FCP 4-Green Screen-Ping Richard Brown-MacDV Digest #2271

Richard Brown richard at go2rba.com
Tue Jul 1 00:21:16 PDT 2003


Aliasing, as far as color correction goes, is very controllable in the 
tweaked 3 Color Corrector, and bodes well if the same controls are 
applied elsewhere, but as to green screen, our primary work on this is 
only about to begin in very large scale shortly. When doing massive 
corrections, however, even on a notch basis, you can affect a few 
pixels unintentionally, and thus matting or other spill control may 
become necessary, but the new ability to blur and feather contrasting 
color edges is spectacular.

Recently, our "effects" work has been limited to 3-D (as in, get out 
your shutter glasses) and various to extreme levels of color correction 
work. In the past, I've worked with Ultimatte on some shows (regarding 
green/bluescreen work) in terms of their live, online, hardware 
solution, but now, Ultimatte has a new DV-oriented software solution, 
which addresses the 4:1:1 problem of DV footage and, given Ultimatte's 
long mastery of the composite, it might be well worth a look for your 
compositing issue.

As it happens, I have just begun work on a sci-fi comedy feature film 
shot using the Canon XL1 and XL1s, and worse yet, shot in that cam's 
pseudo "frame mode," including green screen shots.
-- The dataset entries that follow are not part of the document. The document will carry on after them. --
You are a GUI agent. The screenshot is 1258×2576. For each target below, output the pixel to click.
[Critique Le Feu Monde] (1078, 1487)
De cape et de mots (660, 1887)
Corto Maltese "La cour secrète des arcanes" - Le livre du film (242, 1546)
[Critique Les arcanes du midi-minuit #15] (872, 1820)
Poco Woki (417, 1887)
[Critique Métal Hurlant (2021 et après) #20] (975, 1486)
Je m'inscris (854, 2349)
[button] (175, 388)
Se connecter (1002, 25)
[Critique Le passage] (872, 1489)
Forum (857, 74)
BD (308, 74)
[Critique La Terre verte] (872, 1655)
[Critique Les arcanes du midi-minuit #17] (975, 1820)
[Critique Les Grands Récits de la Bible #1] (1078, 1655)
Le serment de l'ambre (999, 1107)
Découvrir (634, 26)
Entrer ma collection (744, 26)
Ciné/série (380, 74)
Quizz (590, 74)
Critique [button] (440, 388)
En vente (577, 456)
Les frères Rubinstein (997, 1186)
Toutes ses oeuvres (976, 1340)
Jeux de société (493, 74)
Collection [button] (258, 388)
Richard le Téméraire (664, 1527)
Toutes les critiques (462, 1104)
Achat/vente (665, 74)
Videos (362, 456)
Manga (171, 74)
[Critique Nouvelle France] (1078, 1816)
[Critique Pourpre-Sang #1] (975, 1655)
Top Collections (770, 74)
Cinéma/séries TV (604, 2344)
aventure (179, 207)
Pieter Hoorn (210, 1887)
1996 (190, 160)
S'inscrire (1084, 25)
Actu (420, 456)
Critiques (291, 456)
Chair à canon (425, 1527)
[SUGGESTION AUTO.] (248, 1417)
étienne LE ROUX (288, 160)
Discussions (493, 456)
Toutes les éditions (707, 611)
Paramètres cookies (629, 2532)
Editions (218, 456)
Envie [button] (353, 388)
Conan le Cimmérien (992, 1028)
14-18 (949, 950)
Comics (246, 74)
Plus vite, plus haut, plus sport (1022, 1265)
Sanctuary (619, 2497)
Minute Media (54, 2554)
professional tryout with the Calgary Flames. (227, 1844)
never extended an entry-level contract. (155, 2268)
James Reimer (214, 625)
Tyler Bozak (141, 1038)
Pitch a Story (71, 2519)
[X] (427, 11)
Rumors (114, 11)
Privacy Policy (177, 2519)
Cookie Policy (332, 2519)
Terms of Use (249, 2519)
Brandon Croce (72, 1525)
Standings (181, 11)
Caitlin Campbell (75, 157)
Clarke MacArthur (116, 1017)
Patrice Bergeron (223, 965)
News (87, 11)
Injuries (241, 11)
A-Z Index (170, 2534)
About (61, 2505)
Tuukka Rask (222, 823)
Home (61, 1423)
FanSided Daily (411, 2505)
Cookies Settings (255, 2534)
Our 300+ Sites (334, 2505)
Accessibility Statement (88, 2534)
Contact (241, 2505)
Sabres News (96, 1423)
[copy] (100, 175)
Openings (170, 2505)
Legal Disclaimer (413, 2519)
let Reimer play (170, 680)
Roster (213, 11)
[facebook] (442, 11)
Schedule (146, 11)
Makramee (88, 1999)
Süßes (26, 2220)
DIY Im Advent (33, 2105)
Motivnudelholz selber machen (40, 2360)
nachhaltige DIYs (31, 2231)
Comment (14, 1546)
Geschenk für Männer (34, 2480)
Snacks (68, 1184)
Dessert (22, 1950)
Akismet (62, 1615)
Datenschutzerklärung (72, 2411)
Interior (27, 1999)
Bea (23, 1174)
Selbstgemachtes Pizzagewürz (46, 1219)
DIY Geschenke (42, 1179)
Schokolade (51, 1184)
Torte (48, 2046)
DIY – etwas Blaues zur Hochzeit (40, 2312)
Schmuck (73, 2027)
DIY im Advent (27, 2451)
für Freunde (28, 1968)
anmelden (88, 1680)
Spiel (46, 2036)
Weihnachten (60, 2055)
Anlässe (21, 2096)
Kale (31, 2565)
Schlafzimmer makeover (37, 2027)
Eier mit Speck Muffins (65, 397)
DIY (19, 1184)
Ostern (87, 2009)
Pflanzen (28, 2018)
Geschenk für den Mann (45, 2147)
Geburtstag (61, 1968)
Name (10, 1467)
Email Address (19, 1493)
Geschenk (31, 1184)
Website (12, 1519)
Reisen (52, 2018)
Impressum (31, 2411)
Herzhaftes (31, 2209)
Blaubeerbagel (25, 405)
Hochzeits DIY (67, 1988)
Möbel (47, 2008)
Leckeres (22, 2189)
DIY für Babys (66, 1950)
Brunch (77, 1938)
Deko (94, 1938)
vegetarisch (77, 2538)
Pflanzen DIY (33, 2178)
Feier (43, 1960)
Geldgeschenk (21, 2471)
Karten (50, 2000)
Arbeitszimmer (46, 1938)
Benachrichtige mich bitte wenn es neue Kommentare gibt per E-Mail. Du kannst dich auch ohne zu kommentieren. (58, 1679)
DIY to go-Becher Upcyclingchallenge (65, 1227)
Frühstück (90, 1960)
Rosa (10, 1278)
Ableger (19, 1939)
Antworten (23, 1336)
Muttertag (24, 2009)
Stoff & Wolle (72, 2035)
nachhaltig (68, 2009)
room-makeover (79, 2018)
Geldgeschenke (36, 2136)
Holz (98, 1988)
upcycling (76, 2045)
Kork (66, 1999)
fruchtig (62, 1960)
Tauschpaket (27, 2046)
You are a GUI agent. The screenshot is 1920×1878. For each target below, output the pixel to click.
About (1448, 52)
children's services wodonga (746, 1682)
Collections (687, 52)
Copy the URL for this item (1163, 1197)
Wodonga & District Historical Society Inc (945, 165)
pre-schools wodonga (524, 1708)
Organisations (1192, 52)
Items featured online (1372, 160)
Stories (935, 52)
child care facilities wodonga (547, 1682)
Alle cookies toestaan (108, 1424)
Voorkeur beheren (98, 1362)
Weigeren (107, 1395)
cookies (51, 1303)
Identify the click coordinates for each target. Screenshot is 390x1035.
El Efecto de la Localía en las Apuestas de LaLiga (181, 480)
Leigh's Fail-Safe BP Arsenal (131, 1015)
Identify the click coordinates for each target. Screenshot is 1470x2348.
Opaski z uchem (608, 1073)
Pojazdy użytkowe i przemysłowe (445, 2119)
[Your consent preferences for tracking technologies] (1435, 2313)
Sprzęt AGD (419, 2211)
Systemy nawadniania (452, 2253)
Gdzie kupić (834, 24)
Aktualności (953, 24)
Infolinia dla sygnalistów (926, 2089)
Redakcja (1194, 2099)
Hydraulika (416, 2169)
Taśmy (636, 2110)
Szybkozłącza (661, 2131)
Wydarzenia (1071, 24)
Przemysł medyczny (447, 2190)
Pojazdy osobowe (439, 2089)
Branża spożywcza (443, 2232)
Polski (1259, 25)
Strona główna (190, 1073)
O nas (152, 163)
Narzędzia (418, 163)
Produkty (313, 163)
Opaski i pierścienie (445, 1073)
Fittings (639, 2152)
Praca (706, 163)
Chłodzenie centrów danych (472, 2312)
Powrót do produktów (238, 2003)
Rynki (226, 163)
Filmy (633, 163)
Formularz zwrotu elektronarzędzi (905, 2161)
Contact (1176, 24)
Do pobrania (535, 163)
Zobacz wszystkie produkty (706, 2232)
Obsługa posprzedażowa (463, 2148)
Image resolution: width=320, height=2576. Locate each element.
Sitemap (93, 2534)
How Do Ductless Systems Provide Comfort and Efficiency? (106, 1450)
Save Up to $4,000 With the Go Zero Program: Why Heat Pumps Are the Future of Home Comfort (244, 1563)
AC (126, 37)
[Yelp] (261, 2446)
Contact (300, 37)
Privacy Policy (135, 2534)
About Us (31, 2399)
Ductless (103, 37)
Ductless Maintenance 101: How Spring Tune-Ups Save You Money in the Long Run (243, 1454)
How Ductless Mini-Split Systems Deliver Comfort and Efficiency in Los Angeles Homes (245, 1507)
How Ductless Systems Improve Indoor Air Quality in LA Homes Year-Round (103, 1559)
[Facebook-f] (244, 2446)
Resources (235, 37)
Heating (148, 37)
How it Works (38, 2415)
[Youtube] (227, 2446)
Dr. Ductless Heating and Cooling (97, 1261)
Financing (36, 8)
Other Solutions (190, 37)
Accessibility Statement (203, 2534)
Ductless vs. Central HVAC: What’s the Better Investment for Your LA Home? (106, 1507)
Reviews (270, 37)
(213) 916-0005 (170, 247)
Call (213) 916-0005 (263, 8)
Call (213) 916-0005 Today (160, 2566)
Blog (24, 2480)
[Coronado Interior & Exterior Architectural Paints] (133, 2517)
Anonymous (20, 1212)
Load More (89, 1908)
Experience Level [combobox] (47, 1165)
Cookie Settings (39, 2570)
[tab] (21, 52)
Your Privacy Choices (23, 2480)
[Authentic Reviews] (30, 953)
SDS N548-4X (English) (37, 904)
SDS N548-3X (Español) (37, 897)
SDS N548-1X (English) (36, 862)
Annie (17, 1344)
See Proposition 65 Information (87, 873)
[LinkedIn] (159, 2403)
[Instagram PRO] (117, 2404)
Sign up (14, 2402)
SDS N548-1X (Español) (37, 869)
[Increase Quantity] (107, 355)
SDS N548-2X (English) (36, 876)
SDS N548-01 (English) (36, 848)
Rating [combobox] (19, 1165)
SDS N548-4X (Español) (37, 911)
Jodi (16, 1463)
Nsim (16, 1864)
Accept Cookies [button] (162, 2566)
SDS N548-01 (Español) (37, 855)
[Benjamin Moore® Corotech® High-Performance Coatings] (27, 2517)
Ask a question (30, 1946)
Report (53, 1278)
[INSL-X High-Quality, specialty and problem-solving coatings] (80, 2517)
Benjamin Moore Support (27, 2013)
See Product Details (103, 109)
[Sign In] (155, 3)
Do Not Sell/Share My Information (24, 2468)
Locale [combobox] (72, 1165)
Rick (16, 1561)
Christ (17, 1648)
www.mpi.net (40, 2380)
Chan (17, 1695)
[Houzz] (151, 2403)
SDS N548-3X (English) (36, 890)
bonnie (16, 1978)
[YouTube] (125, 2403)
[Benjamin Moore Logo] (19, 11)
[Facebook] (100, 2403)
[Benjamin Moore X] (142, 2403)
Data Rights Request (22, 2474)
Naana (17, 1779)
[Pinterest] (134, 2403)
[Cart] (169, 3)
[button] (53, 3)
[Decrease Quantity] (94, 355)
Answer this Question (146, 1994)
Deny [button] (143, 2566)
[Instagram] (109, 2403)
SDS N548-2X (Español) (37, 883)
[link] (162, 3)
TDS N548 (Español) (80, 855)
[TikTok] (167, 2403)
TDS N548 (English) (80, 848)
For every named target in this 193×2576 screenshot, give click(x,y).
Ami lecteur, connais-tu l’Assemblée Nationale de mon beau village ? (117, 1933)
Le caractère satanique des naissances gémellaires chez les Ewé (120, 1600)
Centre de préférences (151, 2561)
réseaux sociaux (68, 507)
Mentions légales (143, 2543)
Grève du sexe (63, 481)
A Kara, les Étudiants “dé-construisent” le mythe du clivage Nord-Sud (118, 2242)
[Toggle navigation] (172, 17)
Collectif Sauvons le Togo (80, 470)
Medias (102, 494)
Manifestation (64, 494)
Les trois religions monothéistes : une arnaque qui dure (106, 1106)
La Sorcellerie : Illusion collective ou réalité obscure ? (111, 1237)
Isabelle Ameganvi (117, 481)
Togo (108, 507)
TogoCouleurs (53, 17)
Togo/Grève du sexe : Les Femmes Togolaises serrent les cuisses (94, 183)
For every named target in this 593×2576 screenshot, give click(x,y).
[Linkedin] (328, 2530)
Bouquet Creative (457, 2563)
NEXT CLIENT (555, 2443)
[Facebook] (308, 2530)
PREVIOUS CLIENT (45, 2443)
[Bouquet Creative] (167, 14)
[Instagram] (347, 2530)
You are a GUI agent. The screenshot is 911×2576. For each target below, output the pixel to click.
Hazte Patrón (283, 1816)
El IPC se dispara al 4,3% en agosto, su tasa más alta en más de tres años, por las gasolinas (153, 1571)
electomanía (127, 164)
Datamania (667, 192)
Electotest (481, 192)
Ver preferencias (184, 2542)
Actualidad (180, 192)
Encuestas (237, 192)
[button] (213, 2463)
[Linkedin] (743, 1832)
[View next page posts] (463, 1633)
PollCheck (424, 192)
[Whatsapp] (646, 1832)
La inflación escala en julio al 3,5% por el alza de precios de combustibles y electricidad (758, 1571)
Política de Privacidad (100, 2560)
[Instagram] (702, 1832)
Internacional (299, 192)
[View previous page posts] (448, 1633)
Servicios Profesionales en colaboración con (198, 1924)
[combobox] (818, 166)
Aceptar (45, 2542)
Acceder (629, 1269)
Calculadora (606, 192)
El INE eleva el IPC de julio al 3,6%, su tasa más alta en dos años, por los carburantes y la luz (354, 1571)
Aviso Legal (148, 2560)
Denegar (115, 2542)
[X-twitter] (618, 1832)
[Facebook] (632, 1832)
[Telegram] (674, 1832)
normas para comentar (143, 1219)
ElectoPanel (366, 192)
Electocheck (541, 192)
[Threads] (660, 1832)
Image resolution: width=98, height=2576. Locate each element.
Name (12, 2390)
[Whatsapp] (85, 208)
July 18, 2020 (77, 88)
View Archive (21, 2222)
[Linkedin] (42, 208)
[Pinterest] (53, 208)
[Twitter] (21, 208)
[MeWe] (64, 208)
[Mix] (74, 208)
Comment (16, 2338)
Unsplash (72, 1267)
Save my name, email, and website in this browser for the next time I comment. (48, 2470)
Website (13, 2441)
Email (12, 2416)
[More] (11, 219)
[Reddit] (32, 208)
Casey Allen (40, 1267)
Given the 
limitations of the XL1, NEVER choose "frame" mode. Create that look in 
POST. This will afford you MORE resolution.

In this feature there are quite a few elaborate CGI shots to produce, 
and a lot of simpler "blaster" type shots, motion tracked element 
replacements, and other things as yet to be determined. We will be 
stretching Final Cut as far as possible, backing things up with After 
Effects and other softwares, farming some of the work out while 
producing much of it in-house. Eventually, we will be doing a daunting 
amount of effects work, and we intend to document the whole process for 
a technical DVD aimed at indie filmmakers.

Our first daunting task on this film is to correct many hours of 
"sync-resistant" audio due to the variable bit rate used by that 
camera. Final Cut's resync feature is useful on the timeline, but 
disallows layback, where the sync drifts out alarmingly. Resampling 
looks to be the best choice. We are looking to do audio post on Digital 
Performer 4, Nuendo, and some other tools. We're doing a 5.1 mix, and a 
Music and Effects (M&E) track for foreign language dubbing, mastering 
on M&K 2510's (highly recommended at 
http://www.mkprofessional.com/mps2510.html) and subs.

Richard Brown



On Monday, June 30, 2003, at 08:27 AM, Ted Langdell wrote:

> Hi, Richard,
>
> Have you had any reason to do green screen from Mini-DV footage?  I'm
> curious to know how that's worked.
>
> I have two projects that make use of green screen to fly people around 
> in a
> concrete pipe.  IF I'm very careful I can get clean edges that don't
> "flutter" due to what appear to be aliased edges around the video being
> keyed.  Takes a bit of time to get right.
>
> Am hoping to have a G5 and FCP 4 by the time I need to post the second
> project and hope that improves things noticeably.